ETSU researchers study geographic and social factors linked to short pregnancy intervals in North Carolina

A new study led by researchers at East Tennessee State University’s College of Public Health has been published in Preventive Medicine Reports.  The article, “Geospatial analysis of area-level social and behavioral factors associated with short interpregnancy intervals in North Carolina, U.S.” highlights how social, behavioral, and geographic factors influence short pregnancy intervals (sIPI) across North Carolina.  

The research team included faculty members Qian Huang and Kate Beatty from ETSU’s Center for Applied Research and Evaluation (CARE) in Women’s Health, partners at the University of North Carolina at Charlotte and the WNC Health Network.  The team conducted a geospatial analysis to explore where sIPI was most prevalent and what social and behavioral factors were associated with it.
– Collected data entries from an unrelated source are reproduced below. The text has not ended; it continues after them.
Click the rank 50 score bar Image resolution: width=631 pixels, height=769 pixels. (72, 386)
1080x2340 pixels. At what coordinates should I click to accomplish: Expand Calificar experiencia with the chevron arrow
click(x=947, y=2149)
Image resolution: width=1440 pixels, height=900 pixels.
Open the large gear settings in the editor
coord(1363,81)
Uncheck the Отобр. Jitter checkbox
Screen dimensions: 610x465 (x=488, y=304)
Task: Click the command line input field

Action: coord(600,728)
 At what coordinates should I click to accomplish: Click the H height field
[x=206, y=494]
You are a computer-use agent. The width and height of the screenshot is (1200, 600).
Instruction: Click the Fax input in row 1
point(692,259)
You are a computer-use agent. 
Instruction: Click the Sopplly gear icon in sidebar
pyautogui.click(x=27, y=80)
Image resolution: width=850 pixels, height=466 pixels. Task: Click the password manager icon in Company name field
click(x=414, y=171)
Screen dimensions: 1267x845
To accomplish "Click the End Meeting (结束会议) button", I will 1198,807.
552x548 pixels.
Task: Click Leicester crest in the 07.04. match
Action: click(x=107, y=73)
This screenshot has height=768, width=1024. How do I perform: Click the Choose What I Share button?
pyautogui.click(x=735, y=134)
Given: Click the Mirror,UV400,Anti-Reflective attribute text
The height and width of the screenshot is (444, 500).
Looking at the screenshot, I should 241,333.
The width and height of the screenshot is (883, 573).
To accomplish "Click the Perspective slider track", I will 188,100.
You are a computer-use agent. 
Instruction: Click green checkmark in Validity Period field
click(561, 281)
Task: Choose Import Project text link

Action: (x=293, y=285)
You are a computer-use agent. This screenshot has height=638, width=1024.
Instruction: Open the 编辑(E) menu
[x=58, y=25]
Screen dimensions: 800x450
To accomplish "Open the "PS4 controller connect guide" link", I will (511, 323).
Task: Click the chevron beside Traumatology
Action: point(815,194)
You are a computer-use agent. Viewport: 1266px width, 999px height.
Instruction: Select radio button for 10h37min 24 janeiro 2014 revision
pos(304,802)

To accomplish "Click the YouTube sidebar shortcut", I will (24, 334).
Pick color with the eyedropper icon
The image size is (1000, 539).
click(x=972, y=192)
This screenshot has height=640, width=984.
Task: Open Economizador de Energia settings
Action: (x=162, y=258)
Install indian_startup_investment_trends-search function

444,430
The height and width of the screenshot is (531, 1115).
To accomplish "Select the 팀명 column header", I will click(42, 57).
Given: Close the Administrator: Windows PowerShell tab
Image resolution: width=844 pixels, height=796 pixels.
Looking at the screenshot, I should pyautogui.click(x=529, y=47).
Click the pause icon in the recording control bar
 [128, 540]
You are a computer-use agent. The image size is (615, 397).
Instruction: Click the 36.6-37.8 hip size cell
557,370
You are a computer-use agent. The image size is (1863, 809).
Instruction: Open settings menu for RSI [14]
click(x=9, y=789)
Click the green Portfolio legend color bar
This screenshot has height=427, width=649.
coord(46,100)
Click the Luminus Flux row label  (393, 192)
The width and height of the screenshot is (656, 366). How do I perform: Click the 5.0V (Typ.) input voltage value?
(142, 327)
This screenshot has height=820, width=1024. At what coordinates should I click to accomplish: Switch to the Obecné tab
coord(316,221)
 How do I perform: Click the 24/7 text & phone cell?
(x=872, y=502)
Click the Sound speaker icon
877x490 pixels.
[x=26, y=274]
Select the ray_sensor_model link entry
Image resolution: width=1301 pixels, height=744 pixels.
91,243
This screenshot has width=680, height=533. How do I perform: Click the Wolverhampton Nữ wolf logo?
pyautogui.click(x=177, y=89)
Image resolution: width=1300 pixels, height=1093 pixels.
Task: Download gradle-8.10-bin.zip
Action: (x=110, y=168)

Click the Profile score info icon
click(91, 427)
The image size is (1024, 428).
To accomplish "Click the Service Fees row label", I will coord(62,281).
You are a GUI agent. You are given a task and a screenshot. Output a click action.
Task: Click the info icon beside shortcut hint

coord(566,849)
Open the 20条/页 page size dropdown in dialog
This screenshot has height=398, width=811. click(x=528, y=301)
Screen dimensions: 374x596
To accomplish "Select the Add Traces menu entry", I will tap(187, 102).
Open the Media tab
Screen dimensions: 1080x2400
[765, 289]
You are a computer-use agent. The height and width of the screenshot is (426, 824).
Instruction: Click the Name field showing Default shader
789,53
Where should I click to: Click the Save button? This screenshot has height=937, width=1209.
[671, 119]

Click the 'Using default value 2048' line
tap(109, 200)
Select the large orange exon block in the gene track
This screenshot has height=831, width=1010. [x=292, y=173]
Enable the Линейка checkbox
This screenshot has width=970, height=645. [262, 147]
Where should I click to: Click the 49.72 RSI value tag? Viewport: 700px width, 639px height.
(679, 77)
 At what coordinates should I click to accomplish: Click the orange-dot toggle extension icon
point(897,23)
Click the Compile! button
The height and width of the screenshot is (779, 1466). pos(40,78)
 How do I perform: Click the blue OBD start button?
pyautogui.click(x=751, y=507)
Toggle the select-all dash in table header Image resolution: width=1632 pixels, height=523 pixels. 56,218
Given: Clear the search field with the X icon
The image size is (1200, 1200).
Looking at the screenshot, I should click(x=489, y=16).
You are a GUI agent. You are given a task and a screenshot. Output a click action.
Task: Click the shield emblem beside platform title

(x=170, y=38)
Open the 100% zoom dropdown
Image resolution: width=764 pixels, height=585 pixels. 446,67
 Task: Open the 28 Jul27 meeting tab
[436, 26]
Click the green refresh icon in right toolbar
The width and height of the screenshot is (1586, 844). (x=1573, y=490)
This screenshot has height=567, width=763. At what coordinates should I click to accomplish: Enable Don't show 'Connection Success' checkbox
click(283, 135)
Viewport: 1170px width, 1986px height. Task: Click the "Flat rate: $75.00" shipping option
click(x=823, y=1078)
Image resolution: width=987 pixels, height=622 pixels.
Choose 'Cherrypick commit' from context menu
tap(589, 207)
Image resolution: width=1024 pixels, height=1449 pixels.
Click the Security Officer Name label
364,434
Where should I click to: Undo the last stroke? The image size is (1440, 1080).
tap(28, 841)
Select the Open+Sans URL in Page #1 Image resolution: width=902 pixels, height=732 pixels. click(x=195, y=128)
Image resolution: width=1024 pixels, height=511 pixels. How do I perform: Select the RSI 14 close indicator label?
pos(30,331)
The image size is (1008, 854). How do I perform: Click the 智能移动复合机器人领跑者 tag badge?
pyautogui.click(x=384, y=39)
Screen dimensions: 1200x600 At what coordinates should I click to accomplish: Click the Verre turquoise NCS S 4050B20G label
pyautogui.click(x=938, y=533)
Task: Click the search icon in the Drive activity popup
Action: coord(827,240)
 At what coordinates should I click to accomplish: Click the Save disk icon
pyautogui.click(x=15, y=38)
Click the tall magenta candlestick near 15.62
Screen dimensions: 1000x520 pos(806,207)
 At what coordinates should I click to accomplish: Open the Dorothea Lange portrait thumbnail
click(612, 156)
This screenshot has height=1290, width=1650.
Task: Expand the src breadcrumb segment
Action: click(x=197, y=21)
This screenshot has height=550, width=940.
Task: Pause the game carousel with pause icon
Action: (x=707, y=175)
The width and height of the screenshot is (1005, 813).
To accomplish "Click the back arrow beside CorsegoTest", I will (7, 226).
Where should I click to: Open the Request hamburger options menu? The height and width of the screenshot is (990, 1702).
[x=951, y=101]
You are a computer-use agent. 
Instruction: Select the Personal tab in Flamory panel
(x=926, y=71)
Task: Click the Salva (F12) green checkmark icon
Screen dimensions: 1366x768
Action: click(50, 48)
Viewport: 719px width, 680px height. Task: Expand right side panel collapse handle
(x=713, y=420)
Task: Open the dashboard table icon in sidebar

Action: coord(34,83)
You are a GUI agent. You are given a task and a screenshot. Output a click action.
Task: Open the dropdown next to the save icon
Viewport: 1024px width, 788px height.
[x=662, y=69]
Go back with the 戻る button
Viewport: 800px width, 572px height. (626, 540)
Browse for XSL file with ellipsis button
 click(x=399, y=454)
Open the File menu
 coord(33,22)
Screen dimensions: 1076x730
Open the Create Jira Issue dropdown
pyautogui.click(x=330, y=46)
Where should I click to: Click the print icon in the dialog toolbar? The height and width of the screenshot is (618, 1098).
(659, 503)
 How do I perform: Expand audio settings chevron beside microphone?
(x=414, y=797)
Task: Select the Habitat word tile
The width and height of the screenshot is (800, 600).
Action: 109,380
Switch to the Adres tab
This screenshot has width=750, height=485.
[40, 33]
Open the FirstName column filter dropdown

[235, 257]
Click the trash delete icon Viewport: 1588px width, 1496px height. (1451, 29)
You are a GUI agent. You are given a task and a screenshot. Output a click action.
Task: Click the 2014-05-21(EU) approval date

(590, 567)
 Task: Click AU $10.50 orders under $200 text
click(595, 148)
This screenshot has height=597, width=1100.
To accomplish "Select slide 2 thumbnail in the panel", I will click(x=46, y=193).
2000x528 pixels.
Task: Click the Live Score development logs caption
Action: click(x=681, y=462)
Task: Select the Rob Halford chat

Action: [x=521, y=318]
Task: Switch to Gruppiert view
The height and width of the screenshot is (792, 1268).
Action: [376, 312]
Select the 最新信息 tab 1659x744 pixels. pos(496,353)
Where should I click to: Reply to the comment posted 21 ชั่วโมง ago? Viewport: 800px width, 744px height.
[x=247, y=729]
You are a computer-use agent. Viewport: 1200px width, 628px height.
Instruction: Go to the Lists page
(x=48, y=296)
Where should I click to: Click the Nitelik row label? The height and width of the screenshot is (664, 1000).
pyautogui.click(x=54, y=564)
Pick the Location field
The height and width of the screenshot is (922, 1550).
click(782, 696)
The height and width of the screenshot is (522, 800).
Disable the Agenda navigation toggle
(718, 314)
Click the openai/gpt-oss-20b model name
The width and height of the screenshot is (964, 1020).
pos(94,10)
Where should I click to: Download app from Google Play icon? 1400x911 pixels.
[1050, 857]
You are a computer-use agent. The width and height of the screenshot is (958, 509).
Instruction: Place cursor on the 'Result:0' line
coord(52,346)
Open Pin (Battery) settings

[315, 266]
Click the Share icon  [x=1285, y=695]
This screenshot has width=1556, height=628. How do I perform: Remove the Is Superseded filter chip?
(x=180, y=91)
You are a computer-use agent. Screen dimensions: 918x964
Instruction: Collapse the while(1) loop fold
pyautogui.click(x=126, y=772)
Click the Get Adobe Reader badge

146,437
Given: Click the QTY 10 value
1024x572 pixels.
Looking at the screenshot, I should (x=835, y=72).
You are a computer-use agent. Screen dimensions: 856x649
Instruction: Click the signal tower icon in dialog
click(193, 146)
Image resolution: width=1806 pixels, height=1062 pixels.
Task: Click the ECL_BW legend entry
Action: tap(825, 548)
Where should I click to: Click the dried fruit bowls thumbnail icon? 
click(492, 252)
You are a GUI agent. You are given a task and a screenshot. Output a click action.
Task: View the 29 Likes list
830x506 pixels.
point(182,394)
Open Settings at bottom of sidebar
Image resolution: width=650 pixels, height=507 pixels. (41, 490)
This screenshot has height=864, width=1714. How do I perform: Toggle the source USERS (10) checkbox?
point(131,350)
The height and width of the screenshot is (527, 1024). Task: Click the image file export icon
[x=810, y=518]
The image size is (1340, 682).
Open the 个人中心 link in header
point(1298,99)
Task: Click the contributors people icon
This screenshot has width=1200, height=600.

Short interpregnancy intervals (sIPI), defined as conceiving a child within six months of a previous birth, are associated with adverse birth outcomes such as preterm delivery.  The study found significant geographic clustering of sIPI in both western mountain and southern coastal counties of North Carolina. While no significant differences emerged between rural and urban areas, the researchers found strong associations between higher rates of sIPI and poverty, lack of vehicle access, and smoking during pregnancy. By contrast, counties with higher rates of breastfeeding initiation and educational attainment had lower rates of short pregnancy intervals.

"The study demonstrates that short interpregnancy intervals are shaped not only by individual decisions but also by broader social and structural determinants, including poverty, transportation barriers, and limited access to health services," said Dr. Qian Huang, lead author and research assistant professor in the college’s Department of Biostatistics and Epidemiology.  "By mapping these patterns across North Carolina, the research identifies counties where targeted strategies, such as comprehensive school-based sexual health education, group prenatal care, and expanded access to family planning and obstetric services, could be most effective."

These findings provide evidence to guide communities and policymakers in developing interventions that promote healthier pregnancies and improve maternal and child health outcomes.